The consensus framework for best practices in software engineering is known as the Rational Unified Process. IBM offers a commercial line of products to facilitate large scale projects, but the value of the system is in the fundamental principles and disciplines it espouses. Small projects can benefit from its concepts without the extensive server-based collaboration tools IBM sells to the enterprise. Indeed the first iterations of team design is to identify the subset of RUP concepts and tools that are applicable to the project. Our interpretation of the RUP principles in this context is explained in our Project Management Document.

For a project our size, the value is that RUP supplies the vocabulary, schedule and milestones. Accounting and task management software are overkill for a project that can fit its team in one room every week. The biggest lesson learned from this process is that project management software is not only fan excessive burden to a small team project, but creates odious roles for those managing the reporting. The decision to discontinue Omniplan is covered in the risk mitigation document.

Rather than recursively dissect projects into subprojects, we are focusing on the work product, and building collaborative documents.
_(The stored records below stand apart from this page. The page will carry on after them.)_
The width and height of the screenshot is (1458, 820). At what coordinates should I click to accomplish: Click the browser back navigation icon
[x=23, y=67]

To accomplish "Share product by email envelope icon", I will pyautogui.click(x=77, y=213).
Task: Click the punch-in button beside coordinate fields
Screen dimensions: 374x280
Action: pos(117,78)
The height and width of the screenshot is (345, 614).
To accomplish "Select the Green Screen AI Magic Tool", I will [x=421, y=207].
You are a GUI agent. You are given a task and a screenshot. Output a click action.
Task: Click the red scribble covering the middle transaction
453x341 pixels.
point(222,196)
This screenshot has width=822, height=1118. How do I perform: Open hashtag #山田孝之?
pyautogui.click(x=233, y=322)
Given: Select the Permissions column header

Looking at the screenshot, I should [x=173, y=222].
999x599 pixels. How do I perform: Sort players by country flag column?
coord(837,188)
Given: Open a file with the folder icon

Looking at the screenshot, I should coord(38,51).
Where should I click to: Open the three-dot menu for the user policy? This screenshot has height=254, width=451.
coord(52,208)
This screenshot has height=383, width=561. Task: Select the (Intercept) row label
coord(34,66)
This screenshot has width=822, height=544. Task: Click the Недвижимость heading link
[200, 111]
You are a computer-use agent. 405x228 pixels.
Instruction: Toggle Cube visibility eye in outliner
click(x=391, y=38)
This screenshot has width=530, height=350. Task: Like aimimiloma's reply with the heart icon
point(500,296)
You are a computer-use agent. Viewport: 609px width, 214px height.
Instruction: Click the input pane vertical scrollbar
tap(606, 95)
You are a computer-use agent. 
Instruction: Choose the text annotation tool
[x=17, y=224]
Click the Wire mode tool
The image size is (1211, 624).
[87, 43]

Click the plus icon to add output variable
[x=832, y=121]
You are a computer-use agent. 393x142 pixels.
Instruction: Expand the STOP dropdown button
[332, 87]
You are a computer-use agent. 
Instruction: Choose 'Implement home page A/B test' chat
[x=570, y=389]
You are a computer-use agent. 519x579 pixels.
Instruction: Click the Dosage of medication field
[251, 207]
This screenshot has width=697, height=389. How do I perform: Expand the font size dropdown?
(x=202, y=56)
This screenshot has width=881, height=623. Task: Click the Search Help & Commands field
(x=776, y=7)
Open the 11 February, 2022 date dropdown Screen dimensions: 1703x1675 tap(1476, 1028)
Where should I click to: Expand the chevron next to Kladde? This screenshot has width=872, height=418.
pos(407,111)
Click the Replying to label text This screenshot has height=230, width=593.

Rational tools like ClearCase and ClearView enforce extreme rigor to produce communication documents that can now easily built in web authoring and blogging software. We have found that email threads and wiki's are completely sufficient for our requirements of defining software specifications. The FlowDx project plan is a complex network of interlinking specifications that relies on cyclic graphs, instead of the top down tree structure used in traditional project software. This better models the iterative nature of the project lifecycle, and handles validation with more parallelism and redundancy.

Almost every informatics project has a similar hub and spoke architecture, centered around a database driven document repository. Ours is done in MySQL, using Tomcat modules to employ tools written Java. Various pieces of Ruby push the data through the pipeline. PHP is responsible for the several web interfaces. A pretty vanilla architecture, but easy to deploy, and highly extensible as we refine the content management system.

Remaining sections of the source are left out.